◆ TASK STATEMENT
Which of the lines below hold the word "avatar"? Pull each of them out.

◆ RECORDS SUPPLIED
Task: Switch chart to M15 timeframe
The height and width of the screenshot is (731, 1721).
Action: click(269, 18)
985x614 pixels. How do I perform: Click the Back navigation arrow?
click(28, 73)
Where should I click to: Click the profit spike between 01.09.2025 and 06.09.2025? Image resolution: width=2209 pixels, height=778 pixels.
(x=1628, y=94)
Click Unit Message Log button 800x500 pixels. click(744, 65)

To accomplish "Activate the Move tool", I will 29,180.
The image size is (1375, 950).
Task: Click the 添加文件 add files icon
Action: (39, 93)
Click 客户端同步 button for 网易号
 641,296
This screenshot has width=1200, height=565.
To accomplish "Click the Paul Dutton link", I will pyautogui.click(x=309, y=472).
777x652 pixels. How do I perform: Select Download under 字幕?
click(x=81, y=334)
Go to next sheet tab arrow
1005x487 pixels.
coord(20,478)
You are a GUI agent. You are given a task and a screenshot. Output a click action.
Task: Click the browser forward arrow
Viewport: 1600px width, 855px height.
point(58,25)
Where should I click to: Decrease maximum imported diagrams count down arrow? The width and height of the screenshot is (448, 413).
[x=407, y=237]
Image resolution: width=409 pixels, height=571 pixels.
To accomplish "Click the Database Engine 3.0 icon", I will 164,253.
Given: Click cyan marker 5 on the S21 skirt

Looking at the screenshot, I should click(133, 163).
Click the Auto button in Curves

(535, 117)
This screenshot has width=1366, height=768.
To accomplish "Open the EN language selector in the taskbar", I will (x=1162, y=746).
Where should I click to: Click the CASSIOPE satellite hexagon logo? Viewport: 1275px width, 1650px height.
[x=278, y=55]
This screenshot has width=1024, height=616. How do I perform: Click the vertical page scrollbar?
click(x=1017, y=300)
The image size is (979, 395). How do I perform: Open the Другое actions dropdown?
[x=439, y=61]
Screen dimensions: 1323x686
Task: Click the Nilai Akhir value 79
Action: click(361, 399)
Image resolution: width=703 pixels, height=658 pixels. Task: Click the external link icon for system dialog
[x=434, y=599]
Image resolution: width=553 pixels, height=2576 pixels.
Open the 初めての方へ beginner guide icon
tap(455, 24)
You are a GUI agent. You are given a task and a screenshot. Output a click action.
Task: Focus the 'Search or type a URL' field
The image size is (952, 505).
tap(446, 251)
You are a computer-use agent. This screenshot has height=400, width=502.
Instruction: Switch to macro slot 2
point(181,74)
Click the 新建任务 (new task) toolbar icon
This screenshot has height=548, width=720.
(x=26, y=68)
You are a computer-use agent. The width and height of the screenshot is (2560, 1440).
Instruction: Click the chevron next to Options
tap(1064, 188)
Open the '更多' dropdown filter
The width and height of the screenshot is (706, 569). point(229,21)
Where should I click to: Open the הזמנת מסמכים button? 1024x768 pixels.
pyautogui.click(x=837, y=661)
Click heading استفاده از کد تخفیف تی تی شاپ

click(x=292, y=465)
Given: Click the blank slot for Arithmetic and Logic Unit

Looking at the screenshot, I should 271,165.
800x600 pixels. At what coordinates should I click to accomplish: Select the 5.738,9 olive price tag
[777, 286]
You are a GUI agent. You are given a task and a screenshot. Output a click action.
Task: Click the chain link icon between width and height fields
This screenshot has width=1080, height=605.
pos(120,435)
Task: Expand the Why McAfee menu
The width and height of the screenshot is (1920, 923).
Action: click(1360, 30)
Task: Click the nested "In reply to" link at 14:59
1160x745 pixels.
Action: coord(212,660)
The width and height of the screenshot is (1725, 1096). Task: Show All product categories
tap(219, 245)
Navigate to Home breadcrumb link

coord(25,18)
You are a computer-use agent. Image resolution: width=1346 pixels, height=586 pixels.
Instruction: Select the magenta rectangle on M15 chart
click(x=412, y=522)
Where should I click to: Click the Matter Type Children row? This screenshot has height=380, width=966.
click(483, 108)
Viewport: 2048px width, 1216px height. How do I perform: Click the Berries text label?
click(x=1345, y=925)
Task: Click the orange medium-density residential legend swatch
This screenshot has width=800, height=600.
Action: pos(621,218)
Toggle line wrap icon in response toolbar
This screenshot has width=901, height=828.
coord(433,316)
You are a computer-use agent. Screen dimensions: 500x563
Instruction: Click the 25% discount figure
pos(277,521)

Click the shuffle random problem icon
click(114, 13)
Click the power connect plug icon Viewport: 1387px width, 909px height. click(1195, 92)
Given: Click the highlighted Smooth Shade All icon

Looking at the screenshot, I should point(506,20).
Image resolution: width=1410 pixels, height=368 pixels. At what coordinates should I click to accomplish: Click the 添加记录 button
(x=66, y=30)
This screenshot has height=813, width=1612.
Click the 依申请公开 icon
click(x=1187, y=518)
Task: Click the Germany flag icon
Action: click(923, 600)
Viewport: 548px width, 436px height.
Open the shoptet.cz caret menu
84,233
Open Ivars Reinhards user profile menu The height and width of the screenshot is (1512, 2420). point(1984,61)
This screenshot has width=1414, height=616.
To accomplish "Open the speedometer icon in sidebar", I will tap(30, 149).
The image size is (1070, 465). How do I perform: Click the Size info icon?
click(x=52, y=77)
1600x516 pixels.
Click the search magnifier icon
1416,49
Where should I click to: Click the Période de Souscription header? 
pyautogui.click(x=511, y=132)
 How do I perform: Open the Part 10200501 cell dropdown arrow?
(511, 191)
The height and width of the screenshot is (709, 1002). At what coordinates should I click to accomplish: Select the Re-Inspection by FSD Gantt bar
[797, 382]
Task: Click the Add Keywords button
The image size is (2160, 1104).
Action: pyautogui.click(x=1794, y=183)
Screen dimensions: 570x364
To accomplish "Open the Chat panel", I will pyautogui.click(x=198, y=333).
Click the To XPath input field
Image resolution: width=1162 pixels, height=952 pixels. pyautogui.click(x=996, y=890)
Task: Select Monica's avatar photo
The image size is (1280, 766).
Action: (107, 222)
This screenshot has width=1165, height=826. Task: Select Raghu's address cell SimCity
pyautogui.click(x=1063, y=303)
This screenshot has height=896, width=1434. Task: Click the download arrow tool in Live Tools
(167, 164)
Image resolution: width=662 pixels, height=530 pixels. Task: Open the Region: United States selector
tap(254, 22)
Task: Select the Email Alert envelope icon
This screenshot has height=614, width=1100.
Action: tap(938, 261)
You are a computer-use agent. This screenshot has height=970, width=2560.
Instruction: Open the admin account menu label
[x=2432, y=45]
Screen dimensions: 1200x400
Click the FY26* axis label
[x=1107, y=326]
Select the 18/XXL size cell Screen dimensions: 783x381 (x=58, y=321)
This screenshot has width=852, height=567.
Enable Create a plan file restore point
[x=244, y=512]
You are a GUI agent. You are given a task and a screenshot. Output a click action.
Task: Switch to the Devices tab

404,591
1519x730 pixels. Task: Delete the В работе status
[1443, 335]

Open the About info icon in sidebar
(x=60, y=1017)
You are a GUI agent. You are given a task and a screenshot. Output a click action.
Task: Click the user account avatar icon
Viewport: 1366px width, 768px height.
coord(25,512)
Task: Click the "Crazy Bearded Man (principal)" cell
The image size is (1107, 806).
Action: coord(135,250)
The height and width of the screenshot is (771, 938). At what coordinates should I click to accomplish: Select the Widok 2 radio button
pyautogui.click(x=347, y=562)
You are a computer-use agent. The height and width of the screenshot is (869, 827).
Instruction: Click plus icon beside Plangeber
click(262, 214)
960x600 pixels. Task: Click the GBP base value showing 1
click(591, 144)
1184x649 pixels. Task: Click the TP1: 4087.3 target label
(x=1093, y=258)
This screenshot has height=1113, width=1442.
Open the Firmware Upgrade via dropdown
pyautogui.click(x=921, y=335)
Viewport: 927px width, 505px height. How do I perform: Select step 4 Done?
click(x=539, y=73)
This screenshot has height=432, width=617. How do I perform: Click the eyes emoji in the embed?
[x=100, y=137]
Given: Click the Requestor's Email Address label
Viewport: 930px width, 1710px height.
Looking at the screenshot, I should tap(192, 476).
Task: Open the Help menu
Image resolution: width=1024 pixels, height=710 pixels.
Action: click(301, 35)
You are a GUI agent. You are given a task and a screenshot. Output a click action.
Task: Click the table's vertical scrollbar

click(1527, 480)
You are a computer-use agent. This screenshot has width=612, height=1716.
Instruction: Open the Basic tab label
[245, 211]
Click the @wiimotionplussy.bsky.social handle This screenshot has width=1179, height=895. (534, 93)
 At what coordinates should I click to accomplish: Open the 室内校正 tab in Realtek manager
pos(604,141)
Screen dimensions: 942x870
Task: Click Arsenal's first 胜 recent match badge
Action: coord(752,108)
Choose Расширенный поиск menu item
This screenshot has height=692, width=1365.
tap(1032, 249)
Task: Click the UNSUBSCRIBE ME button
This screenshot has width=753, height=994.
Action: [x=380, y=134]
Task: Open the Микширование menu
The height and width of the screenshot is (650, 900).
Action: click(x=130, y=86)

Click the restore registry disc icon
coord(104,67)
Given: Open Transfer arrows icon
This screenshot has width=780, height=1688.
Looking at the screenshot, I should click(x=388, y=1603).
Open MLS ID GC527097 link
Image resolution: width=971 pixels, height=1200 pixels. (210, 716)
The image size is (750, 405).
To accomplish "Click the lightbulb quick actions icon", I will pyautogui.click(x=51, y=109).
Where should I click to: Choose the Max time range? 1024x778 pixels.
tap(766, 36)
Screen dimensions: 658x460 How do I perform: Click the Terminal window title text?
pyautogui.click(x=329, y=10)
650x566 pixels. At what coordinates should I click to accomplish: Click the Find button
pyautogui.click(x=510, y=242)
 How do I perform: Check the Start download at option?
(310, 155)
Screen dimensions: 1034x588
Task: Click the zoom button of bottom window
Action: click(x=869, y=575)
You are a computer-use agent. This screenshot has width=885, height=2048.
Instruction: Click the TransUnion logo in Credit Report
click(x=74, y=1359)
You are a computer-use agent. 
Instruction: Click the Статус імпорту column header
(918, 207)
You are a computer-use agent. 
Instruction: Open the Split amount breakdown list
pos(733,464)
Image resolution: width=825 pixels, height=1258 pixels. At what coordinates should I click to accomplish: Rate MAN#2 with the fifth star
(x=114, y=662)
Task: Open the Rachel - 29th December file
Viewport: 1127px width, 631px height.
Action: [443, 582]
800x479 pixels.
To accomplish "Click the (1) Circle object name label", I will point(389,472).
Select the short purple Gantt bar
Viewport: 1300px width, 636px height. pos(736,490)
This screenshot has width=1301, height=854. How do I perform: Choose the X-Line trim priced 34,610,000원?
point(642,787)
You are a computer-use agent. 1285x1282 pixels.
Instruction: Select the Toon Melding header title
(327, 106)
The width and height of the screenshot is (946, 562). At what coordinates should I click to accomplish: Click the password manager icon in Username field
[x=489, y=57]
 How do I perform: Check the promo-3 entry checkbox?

◆ EXERCISE RESULT
Task: Select Monica's avatar photo
Task: Click the user account avatar icon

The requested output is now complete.